Выбрать главу

Это издание посвящено участникам Литературной студии при Трехгорной мануфактуре, которых Кожинов воспитывал почти четверть века, и завершается беседой Кожинова с одним из них о творчестве Пушкина.

Александр Агеев. Газета, глянец, Интернет. Литератор в трех средах. М., “Новое литературное обозрение”, 2001, 503 стр.

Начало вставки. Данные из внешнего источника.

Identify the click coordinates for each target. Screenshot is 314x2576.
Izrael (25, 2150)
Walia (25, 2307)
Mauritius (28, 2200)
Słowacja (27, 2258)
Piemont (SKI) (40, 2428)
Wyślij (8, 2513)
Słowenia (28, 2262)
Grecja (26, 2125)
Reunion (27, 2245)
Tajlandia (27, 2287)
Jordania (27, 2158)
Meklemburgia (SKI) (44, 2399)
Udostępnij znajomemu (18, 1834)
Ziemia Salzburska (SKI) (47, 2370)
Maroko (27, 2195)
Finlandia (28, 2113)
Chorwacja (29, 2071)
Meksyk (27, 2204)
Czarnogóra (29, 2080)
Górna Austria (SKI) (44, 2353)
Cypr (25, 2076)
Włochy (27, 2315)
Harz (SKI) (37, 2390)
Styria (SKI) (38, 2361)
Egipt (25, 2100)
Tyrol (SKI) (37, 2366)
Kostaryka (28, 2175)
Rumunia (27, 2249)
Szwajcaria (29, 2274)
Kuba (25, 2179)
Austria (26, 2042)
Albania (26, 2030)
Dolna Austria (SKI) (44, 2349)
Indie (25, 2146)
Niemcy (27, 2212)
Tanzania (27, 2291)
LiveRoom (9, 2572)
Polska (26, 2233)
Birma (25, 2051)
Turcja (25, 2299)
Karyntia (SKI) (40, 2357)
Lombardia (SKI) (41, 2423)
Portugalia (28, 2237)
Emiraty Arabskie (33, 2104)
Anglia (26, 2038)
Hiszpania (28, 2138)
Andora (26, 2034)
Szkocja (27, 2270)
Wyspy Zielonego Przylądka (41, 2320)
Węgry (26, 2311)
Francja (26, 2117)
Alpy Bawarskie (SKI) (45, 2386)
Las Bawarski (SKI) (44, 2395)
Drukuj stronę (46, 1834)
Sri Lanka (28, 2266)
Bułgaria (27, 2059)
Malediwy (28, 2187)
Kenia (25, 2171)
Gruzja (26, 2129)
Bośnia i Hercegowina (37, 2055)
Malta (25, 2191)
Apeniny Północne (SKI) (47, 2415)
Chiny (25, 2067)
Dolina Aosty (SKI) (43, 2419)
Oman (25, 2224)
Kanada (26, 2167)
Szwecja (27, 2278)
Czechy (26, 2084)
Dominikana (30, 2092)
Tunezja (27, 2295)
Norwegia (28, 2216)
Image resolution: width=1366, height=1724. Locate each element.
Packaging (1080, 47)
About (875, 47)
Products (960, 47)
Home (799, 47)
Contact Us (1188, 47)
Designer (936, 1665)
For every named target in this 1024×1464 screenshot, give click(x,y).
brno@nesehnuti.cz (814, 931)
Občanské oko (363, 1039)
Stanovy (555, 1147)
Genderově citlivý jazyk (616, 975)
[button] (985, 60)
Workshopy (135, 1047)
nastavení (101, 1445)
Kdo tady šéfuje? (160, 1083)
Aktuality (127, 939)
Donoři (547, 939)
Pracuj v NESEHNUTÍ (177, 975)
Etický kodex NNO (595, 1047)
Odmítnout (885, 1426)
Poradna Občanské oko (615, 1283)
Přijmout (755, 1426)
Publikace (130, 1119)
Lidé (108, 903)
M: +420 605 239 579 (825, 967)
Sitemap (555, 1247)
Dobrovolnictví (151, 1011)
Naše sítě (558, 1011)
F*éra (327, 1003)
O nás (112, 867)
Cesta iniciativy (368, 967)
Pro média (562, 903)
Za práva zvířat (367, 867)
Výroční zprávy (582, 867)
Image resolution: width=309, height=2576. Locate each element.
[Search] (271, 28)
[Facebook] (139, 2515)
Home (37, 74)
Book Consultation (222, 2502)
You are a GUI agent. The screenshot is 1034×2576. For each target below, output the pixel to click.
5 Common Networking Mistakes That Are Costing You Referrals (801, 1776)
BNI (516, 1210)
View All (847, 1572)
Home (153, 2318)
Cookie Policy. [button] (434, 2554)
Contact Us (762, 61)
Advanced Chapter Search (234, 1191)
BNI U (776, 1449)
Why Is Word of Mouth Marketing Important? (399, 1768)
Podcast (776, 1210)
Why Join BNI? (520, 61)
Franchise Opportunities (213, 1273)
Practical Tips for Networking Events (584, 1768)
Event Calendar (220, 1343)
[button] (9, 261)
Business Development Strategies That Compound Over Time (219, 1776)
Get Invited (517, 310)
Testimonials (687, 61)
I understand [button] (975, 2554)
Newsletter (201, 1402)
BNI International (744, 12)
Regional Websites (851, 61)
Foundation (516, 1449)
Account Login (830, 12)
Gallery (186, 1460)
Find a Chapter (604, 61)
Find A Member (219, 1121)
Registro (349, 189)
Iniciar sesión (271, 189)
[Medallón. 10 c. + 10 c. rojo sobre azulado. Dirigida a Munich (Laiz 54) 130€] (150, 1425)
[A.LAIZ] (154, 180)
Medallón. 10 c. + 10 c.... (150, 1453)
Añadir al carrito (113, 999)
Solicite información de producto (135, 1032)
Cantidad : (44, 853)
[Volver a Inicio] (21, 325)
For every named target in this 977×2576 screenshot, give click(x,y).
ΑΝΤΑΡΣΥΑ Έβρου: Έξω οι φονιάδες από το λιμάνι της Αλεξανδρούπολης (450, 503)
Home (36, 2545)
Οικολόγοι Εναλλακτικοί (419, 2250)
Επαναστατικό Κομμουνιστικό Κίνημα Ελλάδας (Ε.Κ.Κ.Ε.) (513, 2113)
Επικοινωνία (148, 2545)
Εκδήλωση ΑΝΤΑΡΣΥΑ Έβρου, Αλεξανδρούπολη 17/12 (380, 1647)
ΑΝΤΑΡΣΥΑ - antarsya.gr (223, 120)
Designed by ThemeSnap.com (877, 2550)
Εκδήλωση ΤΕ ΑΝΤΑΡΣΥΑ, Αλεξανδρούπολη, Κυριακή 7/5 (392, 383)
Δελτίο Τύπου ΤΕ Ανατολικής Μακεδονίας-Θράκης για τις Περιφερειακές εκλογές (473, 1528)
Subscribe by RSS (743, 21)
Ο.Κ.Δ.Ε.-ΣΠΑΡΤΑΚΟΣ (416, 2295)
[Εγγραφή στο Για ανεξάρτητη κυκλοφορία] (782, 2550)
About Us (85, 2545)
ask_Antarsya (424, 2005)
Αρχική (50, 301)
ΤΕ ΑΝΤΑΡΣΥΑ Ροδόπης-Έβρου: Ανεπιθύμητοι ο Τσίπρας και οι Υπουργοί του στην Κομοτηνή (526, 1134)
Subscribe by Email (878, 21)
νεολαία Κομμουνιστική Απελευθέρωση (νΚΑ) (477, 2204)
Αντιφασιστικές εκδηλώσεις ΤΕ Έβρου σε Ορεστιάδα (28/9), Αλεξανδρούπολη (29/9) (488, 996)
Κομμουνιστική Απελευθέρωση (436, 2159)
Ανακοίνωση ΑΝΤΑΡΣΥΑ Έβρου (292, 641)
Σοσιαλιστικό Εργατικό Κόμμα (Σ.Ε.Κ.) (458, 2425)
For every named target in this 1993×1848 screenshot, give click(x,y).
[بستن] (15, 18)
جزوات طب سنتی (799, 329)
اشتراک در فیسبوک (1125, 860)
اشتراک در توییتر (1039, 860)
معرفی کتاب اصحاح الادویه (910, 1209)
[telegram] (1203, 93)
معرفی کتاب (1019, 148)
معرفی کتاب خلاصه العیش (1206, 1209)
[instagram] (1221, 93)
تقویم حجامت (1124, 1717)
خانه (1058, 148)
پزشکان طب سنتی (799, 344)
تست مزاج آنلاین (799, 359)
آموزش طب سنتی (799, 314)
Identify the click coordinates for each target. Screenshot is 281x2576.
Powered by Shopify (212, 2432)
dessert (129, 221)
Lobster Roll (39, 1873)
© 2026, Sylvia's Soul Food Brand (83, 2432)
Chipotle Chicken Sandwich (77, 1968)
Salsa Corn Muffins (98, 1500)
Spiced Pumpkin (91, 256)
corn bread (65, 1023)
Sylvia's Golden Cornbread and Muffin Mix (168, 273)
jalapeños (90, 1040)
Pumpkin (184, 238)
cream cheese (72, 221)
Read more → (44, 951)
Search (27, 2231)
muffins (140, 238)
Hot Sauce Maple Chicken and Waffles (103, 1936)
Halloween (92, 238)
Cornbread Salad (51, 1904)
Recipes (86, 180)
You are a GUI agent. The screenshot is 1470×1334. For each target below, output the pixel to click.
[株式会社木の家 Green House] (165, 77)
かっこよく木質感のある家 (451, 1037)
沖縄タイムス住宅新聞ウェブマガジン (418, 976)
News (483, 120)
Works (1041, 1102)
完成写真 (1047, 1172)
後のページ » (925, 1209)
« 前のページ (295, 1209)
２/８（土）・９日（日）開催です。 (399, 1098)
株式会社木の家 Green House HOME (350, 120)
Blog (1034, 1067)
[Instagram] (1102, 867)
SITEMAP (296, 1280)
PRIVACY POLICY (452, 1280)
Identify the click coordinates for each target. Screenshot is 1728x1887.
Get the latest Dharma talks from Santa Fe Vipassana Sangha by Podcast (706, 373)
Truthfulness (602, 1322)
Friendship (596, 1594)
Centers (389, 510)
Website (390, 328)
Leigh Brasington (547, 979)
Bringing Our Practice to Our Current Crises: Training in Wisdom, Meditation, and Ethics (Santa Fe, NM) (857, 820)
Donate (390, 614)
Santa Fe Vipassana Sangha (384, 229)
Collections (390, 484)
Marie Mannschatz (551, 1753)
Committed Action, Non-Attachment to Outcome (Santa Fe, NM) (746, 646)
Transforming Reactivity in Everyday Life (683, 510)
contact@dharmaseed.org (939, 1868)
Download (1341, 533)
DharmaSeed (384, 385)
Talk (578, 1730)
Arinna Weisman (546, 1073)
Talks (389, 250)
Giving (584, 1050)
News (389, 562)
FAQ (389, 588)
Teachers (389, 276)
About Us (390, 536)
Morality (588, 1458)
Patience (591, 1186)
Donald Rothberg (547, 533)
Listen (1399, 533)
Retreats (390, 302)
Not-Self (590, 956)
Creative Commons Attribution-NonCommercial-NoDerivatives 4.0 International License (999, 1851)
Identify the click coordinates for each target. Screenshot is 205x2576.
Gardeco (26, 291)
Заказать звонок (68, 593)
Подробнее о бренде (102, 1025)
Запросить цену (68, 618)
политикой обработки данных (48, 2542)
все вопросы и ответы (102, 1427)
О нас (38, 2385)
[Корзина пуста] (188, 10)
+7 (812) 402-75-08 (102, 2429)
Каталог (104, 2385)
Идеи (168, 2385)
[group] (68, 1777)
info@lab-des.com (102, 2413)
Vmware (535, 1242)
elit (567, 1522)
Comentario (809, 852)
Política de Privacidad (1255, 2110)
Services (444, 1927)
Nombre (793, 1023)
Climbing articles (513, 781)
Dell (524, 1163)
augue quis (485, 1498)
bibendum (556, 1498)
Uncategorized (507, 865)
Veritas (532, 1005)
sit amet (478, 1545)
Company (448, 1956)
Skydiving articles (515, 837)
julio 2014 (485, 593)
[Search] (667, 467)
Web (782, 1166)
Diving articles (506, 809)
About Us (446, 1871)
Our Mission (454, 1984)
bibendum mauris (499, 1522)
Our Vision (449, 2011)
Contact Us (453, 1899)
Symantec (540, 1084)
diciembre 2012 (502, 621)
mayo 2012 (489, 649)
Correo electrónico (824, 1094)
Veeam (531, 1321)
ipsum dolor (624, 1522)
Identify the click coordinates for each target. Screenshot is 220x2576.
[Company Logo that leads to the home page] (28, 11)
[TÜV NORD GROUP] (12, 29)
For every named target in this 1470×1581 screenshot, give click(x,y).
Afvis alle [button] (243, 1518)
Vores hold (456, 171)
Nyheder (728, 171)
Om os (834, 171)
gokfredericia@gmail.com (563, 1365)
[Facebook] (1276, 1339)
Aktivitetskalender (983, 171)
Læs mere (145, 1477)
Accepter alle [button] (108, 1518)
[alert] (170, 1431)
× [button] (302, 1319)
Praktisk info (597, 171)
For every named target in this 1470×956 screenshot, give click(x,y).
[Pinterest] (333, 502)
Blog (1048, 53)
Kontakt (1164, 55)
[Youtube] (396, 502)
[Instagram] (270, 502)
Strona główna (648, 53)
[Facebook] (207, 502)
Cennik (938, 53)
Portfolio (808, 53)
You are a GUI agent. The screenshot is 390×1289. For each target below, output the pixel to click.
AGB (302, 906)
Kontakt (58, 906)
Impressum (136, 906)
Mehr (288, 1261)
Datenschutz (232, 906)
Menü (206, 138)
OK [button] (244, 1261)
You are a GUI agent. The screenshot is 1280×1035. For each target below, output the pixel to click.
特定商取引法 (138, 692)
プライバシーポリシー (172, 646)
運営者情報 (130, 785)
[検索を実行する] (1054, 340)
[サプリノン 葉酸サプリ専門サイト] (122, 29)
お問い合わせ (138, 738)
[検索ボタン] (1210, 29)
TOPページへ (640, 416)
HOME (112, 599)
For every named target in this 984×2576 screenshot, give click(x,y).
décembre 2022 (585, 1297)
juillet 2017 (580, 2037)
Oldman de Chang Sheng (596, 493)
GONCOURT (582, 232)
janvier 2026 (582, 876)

Выход в свет этой книги — желанное событие. Желанное и вообще: ведь так редко печатаются временники (напомню о давнем “Моем временнике” Б. Эйхенбаума), а тут сразу три за короткий срок — В. Третьякова (см. отзыв А. Василевского в новомирском № 4 за текущий год), А. Агеева и А. Архангельского (см. ниже). И такой красивый у Агеева томище, оформленный рисунками и фотомонтажами. Да еще “в трех средах”! — когда место красит (окрашивает) пишущего человека и он может попробовать себя и в отточенной реплике-приговоре (газета), и в непринужденной болтовне (интернетовская causerie, треп), и в дежурном мониторинге (глянцевый деловой журнал). Желанное — и для меня лично: ведь Александр Агеев — мой главный оппонент, мой — по Ницше — “лучший враг” (ну, не “враг” — противник), и радость моя по поводу стольких (здесь заведомо невместимых) новых возможностей возгораться, оспаривать, тягаться — нелицемерна.

Как и Кожинов — хоть сейчас мы и перемещаемся на другой край идеологического спектра, — Агеев, превосходный ценитель и оценщик литературы (дорогого стоит его, конгениальная предмету, статья о Леониде Добычине, на которой мы с ним когда-то познакомились), предпочел стать идейным бойцом на публицистическом поле, и изящная словесность занимает его постольку поскольку. Главное — взгляды. Они, прямее всего выраженные в “газетном” разделе, сводятся к немногому, но центральному.

Позиционная война с христианством — которое непрерывно задевает Агеева за живое, так что он не упускает случая высказаться по вопросам православного богословия (о “чудовищной смеси” язычества и христианства), религиозной морали (христианство “жестоко” — ладно, но зачем же тогда попрекать меня за пристрастие к Роману Сенчину?), отрицательной теологии1. Этот жаркий интерес не может не обнадежить всех, кто желает автору душеспасения.

Защита “цивилизации” от никак не переводящихся ее критиков. Всех-всех ждет благо на путях прогресса, только бы не путались под ногами ретрограды (любители “медленного” в музыке и жизни), алармисты, катастрофисты, жалобщики (вроде Олега Павлова). Как подбадривал себя персонаж ледяного царства из сказки Е. Шварца: “Все идет разумно, все идет как должно, слава королеве, горе дерзким детям”. С горемычными же “детьми” надо покруче, а то при населении с таким низким уровнем притязаний (то есть алчности) и с таким нежеланием отрывать зад от насиженного “родного пепелища”2 мы далеко не уедем. Этот “народ” — в словаре Агеева — прямой антагонист “цивилизации” (“Что же это за чудо такое, власть народа, который ничего не хочет?”). В персональном же воплощении народ предстает в виде нарушителя privacy, соседа по купе, выставившего мутную поллитру и воняющую чесноком колбасу.

Анафема “русской национальной традиции” (она же “традиционная русская культура”)3. Чего, собственно, ждать, что наследовать от “цивилизации оседлых земледельцев” (см. также давний агеевский “Конспект о кризисе”, на который мне уже приходилось отвечать)? У нас ведь не то, что в “нормальных странах” (это дословная агеевская проговорка! Поневоле вспомнишь еще раз В. В. Кожинова, однажды догадавшегося сопоставить ужасы опричнины с ужасами Варфоломеевской ночи — точная хронологическая параллель). Знаем мы, зачем ведутся эти хороводы вокруг “русских гениев” — для идеологического прикрытия многовековой голой задницы. А посему — прекратить разговорчики.